Whenever investors read about or get hurt by stock fraud, their first reaction is to go to the SEC for more regulation. That is, at best, naive and reactive. As the late Col. E. C. Harwood of the American Institute for Economic Research said, the SEC could as easily be an acronym for “Swindlers Encouragement Conspiracy” as for “Securities and Exchange Commission.” In point of fact, the SEC is not the market’s guardian but its worst enemy, costing investors far more than the worst con artists. This is true for two reasons.

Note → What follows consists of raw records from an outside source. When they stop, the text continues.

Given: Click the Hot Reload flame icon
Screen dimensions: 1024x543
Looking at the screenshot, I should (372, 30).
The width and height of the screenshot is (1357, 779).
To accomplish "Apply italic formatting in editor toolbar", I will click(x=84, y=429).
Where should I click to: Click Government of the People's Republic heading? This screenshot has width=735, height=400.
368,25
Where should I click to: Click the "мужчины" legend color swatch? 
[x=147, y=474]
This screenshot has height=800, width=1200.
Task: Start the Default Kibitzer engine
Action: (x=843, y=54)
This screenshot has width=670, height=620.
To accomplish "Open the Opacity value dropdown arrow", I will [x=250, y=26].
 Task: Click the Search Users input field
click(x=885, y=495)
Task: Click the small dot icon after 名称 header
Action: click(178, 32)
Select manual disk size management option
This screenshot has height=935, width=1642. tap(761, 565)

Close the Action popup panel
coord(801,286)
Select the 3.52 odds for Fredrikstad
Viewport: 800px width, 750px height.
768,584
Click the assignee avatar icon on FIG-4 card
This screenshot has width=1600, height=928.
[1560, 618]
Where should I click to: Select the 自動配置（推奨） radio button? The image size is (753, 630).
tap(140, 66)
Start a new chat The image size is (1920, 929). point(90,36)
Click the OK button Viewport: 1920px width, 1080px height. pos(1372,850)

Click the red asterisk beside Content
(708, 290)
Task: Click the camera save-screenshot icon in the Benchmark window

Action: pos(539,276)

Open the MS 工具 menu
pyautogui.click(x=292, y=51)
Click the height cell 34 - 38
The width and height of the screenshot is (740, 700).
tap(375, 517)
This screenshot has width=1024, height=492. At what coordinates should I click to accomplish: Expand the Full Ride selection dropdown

First, the existence of the agency gives investors a false sense of security. Small investors, especially, feel that Big Brother is watching out for them because the SEC monitors stock and bond trading. “I don’t have to worry. The SEC is guarding the markets.” When the burden of responsibility is taken away from people, they tend to act less responsibly. They’re easier to fleece.
The average investor receives a gigantic prospectus full of legalistic gobbledegook, finds it largely incomprehensible, and believes that anything so intimidating that complies with SEC regulations must be solid. In other words, the very existence of the SEC tends to lower an investor’s guard and leave him more vulnerable.
Second, the SEC has a multibillion-dollar annual budget. That money is directly and indirectly extracted from the marketplace, so it cannot be used to fund productive investment. However, that sum is trivial compared to the real costs of SEC regulation, which amount to, I suspect, scores of billions annually. The money is lost to legal fees, usually running from $200 for a paralegal to well over $1,000 an hour for a big-shot lawyer. Their services are almost all for “compliance.” They rarely have real productive value, plus thousands of tons of printing that no one reads, uncountable man-years spent on bureaucratic trivia, and years of costly delay endured by businesses trying to raise money. The SEC isn’t the solution. It is most of the problem in the markets.
Investment fraud should be prosecuted exactly like any other form of fraud. The concept of “crime” has been defined through centuries of common law. A myriad of arbitrary and counterproductive rules are redundant.
The billions that regulators cost both investors and taxpayers every year buy very little of positive worth. Getting regulators to investigate a potential fraud is next to impossible, especially in the case of high-ranking government officials, because a smart regulator will stay on the good side of the top dogs. Perhaps if management lined the shareholders up against a wall and machinegunned them it might be cause for an inquiry, but only if there was also a lot of press coverage. A Congressman betraying the public trust is a blip in the news cycle.
Like all bureaucrats, regulators respond mainly to political pressure. Aggrieved shareholders do not elect them and are usually too disparate to force them into action.
International Man: A broader theme is the poisonous partnership between Big Business and Big Government.
Most businesses generally have to satisfy their customer’s wants to earn profits. With Big Business, they can also generate profits by satisfying politicians and government employees.
What do you make of this trend and where it is headed?
Doug Casey: Big government naturally creates big businesses because only a big business is in a position to relate to big government. Only big companies can afford to have powerful lobbyists. They’re able to hire fancy law firms to navigate their way through the swamp.
The larger the State becomes, the larger the corporations that deal with it have to be. Big business, in general, has always had a very cozy relationship with big government—and big government likes that. The two of them fit together like a hand in a glove.
There’s no question in my mind that the State and Big business will get closer over the next three years of the fascist-oriented Biden administration.